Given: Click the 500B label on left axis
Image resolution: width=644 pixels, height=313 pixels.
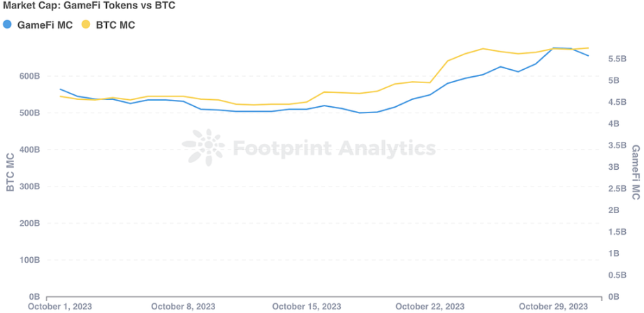Looking at the screenshot, I should [29, 113].
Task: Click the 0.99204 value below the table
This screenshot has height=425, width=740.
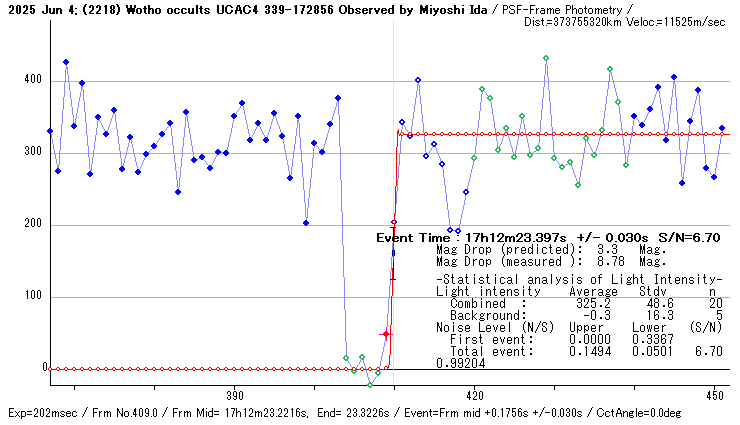Action: pyautogui.click(x=457, y=363)
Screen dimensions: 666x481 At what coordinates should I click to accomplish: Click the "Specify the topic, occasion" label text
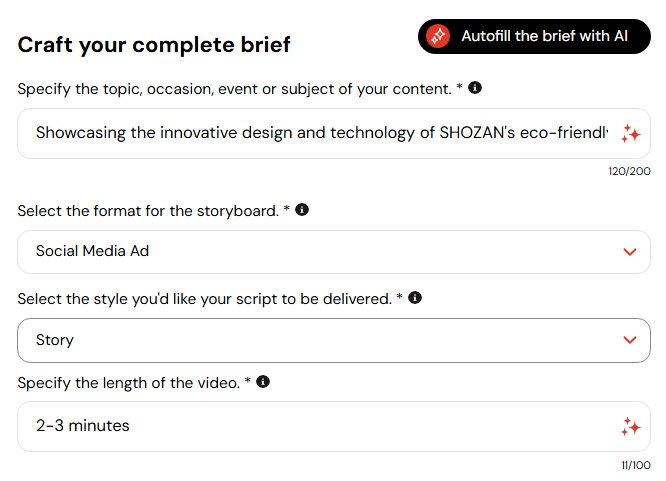tap(234, 89)
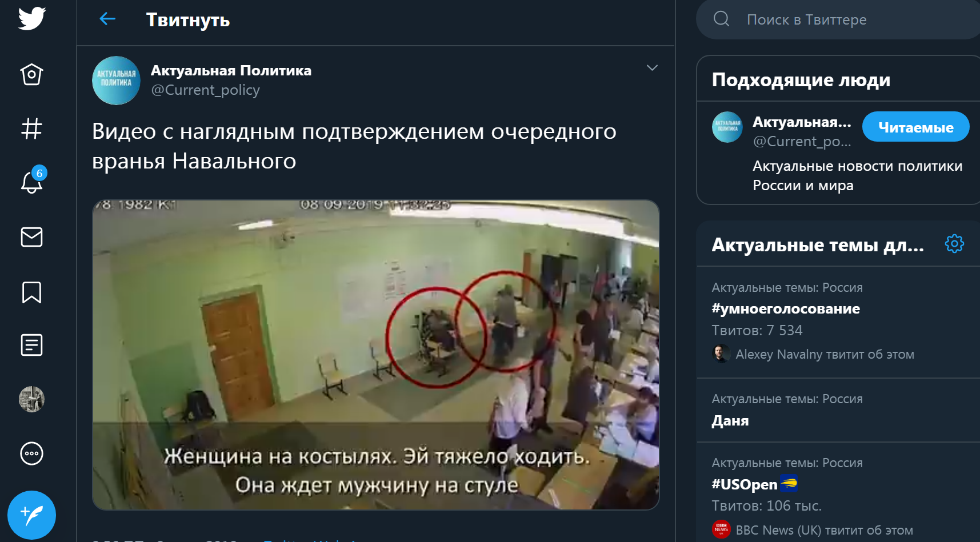Open the Twitter bird logo

[31, 18]
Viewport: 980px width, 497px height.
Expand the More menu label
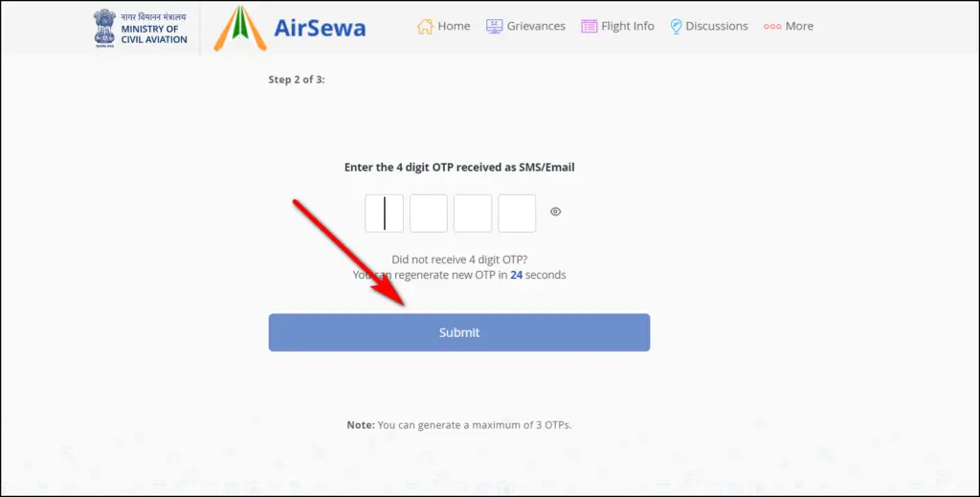click(799, 26)
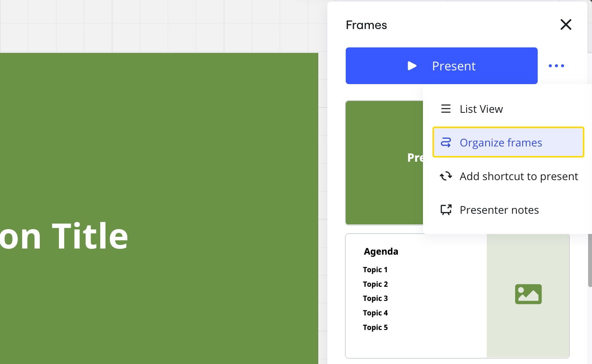Click the Presenter notes icon
Image resolution: width=592 pixels, height=364 pixels.
pos(446,210)
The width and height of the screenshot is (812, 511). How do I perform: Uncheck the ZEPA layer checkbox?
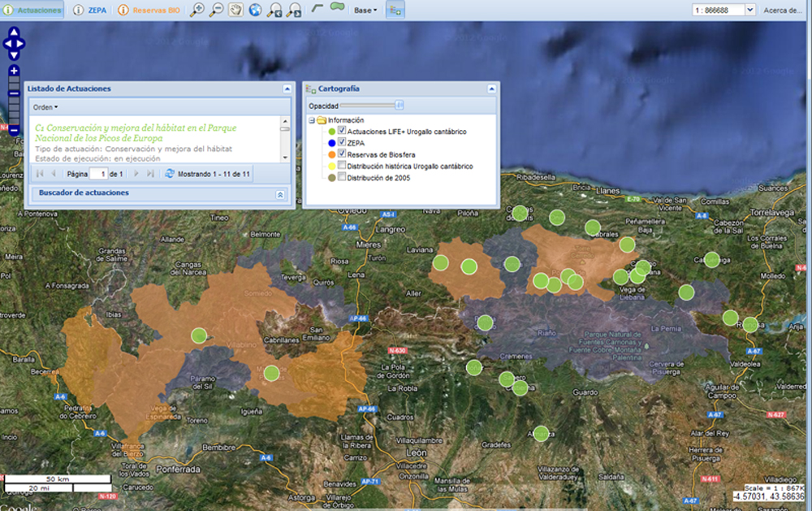click(x=342, y=142)
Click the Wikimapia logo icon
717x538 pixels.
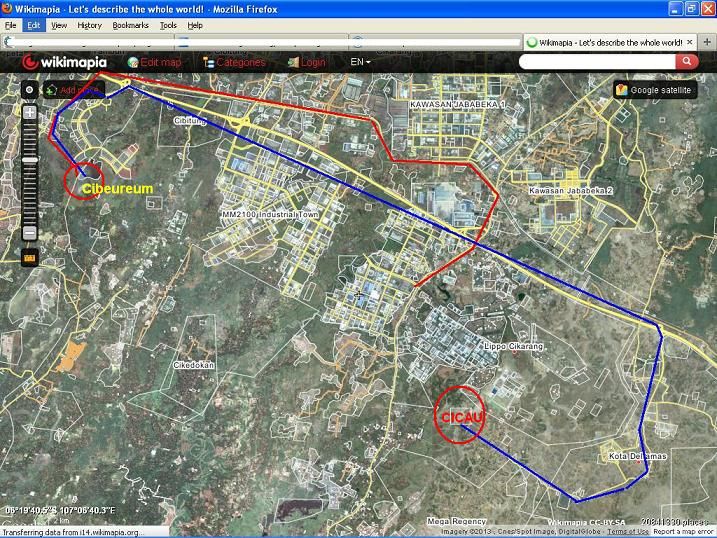(30, 62)
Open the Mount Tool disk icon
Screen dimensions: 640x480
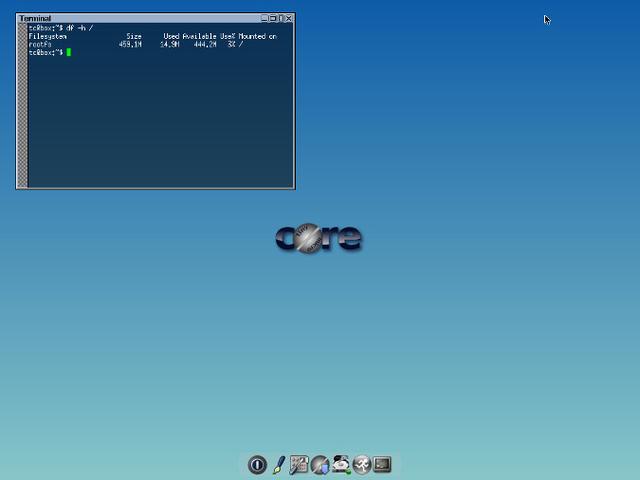click(x=320, y=465)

Exercise details
All of the records above must be copied exactly, except for the pictures.

Response
Given: Click the 500B label on left axis
Image resolution: width=644 pixels, height=313 pixels.
Looking at the screenshot, I should [29, 113].
Task: Click the 0.99204 value below the table
This screenshot has height=425, width=740.
Action: pyautogui.click(x=457, y=363)
Screen dimensions: 666x481 At what coordinates should I click to accomplish: Click the "Specify the topic, occasion" label text
tap(234, 89)
Open the Twitter bird logo

[31, 18]
Viewport: 980px width, 497px height.
Expand the More menu label
click(799, 26)
Click the Presenter notes icon
Image resolution: width=592 pixels, height=364 pixels.
pos(446,210)
The width and height of the screenshot is (812, 511). How do I perform: Uncheck the ZEPA layer checkbox?
click(x=342, y=142)
Click the Wikimapia logo icon
717x538 pixels.
(30, 62)
Open the Mount Tool disk icon
Screen dimensions: 640x480
click(x=320, y=465)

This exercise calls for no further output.